TRY IT —
Go through the entries and write each one out again unchanged.

AVAILABLE DATA Block Start

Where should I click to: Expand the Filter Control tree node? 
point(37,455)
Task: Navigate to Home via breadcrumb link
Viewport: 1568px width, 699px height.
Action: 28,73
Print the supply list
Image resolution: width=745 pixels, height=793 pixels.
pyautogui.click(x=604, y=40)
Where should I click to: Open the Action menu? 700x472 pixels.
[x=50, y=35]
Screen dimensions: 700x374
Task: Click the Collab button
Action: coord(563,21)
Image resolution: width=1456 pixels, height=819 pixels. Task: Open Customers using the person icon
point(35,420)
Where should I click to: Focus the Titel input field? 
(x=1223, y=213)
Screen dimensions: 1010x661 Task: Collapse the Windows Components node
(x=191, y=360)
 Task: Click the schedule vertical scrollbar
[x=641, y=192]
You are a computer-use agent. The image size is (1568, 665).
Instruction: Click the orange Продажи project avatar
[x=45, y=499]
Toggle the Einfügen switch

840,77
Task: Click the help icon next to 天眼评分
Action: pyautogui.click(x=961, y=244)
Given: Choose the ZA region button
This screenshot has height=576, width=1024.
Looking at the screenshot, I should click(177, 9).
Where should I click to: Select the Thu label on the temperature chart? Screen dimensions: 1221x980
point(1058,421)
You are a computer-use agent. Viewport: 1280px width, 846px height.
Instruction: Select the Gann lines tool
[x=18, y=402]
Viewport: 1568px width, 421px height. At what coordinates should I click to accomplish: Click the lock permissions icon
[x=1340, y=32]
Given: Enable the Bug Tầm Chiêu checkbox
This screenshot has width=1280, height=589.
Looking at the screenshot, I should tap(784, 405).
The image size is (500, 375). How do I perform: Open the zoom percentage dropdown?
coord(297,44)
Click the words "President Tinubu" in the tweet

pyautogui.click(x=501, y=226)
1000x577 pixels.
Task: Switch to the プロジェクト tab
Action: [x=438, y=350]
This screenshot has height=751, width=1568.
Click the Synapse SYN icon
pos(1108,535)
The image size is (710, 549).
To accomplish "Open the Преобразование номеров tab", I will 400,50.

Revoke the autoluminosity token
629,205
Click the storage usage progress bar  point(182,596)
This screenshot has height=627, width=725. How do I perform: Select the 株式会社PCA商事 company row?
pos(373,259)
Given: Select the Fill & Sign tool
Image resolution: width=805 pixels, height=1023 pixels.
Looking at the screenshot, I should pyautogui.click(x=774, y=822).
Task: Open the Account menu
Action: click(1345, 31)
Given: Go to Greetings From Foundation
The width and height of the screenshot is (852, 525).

AVAILABLE DATA Block End

EXERCISE RESPONSE —
Where should I click to: Expand the Filter Control tree node? 
point(37,455)
Task: Navigate to Home via breadcrumb link
Viewport: 1568px width, 699px height.
Action: 28,73
Print the supply list
Image resolution: width=745 pixels, height=793 pixels.
pyautogui.click(x=604, y=40)
Where should I click to: Open the Action menu? 700x472 pixels.
[x=50, y=35]
Screen dimensions: 700x374
Task: Click the Collab button
Action: coord(563,21)
Image resolution: width=1456 pixels, height=819 pixels. Task: Open Customers using the person icon
point(35,420)
Where should I click to: Focus the Titel input field? 
(x=1223, y=213)
Screen dimensions: 1010x661 Task: Collapse the Windows Components node
(x=191, y=360)
 Task: Click the schedule vertical scrollbar
[x=641, y=192]
You are a computer-use agent. The image size is (1568, 665).
Instruction: Click the orange Продажи project avatar
[x=45, y=499]
Toggle the Einfügen switch

840,77
Task: Click the help icon next to 天眼评分
Action: pyautogui.click(x=961, y=244)
Given: Choose the ZA region button
This screenshot has height=576, width=1024.
Looking at the screenshot, I should click(177, 9).
Where should I click to: Select the Thu label on the temperature chart? Screen dimensions: 1221x980
point(1058,421)
You are a computer-use agent. Viewport: 1280px width, 846px height.
Instruction: Select the Gann lines tool
[x=18, y=402]
Viewport: 1568px width, 421px height. At what coordinates should I click to accomplish: Click the lock permissions icon
[x=1340, y=32]
Given: Enable the Bug Tầm Chiêu checkbox
This screenshot has width=1280, height=589.
Looking at the screenshot, I should tap(784, 405).
The image size is (500, 375). How do I perform: Open the zoom percentage dropdown?
coord(297,44)
Click the words "President Tinubu" in the tweet

pyautogui.click(x=501, y=226)
1000x577 pixels.
Task: Switch to the プロジェクト tab
Action: [x=438, y=350]
This screenshot has height=751, width=1568.
Click the Synapse SYN icon
pos(1108,535)
The image size is (710, 549).
To accomplish "Open the Преобразование номеров tab", I will 400,50.

Revoke the autoluminosity token
629,205
Click the storage usage progress bar  point(182,596)
This screenshot has height=627, width=725. How do I perform: Select the 株式会社PCA商事 company row?
pos(373,259)
Given: Select the Fill & Sign tool
Image resolution: width=805 pixels, height=1023 pixels.
Looking at the screenshot, I should pyautogui.click(x=774, y=822).
Task: Open the Account menu
Action: click(1345, 31)
Given: Go to Greetings From Foundation
The width and height of the screenshot is (852, 525).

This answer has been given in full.